Is Your Opponent Friend or Enemy?

Athletic competition is an interesting device. It pits two or more parties against each other in a Winner-Take-All contest encompassing physical, mental, and emotional abilities.

The stakes are often high. In the professional ranks, careers and livelihoods are sometimes on the line. Some think of sport as war.

However, sometimes we forget, sport is not war. Defeat does not result in death or imprisonment. Typically losing results only in disappointment and frustration. The worst that can happen in highly competitive professional settings is job loss. Unlike in war, after a lost contest life goes on. 

Sadly, treating our athletic competitors as demonized adversaries is far too common today.

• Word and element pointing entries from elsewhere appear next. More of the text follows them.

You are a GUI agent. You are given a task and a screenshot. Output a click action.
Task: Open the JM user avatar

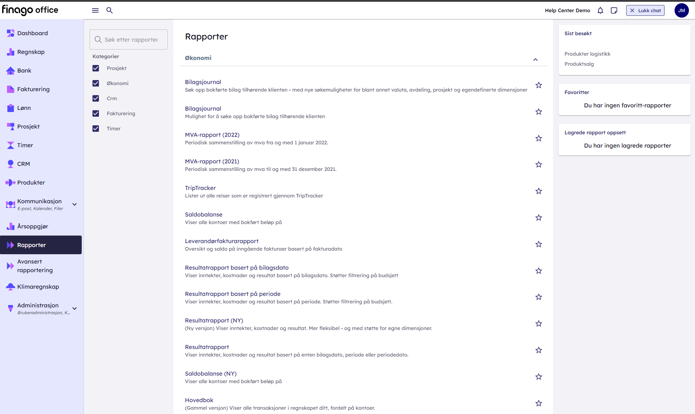coord(681,10)
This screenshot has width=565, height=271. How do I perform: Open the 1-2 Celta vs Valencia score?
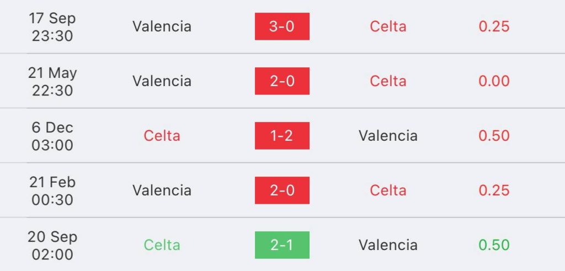tap(282, 136)
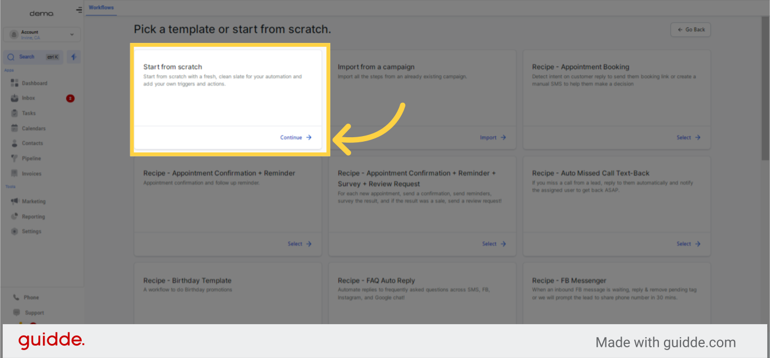Select the Pipeline sidebar icon

point(30,158)
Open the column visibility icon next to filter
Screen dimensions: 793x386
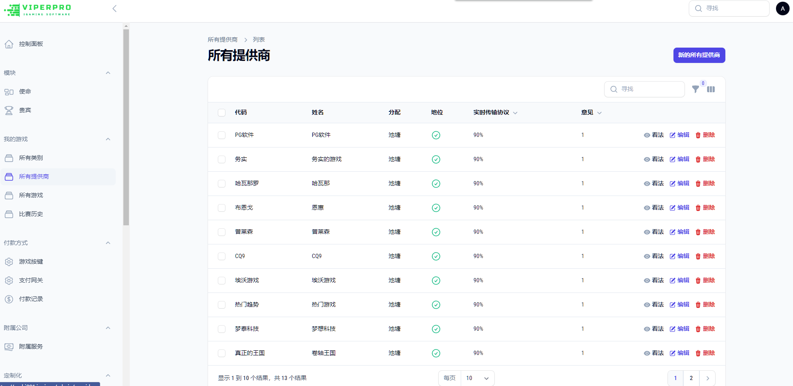coord(711,89)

And it may be an approach which does more to limit rather than expand our own abilities. 

What is the best way to vie your opponent in sport  — as a friend or enemy?

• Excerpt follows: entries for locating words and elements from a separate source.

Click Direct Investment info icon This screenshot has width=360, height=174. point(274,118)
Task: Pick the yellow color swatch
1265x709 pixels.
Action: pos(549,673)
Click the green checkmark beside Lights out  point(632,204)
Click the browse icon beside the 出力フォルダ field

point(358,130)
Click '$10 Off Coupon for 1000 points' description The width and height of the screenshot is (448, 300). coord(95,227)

W. Timothy Gallwey offer this answer in his book The Inner Game of Tennis:

Our opponent is a friend, to the extent that he does his best to make things difficult for us. Only by playing the role of our enemy does he become our true friend. Only by competing with us does he in fact cooperate. It is the duty of our opponent to create the greatest possible difficulty for us — just as it is our to try to create obstacles for him. Only by doing this do we give each other the opprtunity to find out to what height each can rise. 

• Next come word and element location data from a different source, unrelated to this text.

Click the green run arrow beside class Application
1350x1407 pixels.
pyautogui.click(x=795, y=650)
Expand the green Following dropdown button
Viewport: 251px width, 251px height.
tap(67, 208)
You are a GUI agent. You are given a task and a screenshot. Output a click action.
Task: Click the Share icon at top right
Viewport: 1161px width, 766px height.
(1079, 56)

Competition is identical with true cooperation.

Each player tries his hardest to defeat the other, but it isn’t the other person we aim to defeat; it is simply a matter of overcoming the obstacles he presents. In true competition no person is defeated. Regardless of who wins that particular day, you thank your opponent for the fight he put in, and you mean it. All competitors benefit by their effort to overcome obstacles presented by their opponent. You and your opponent grow stronger by participating in the development of the other.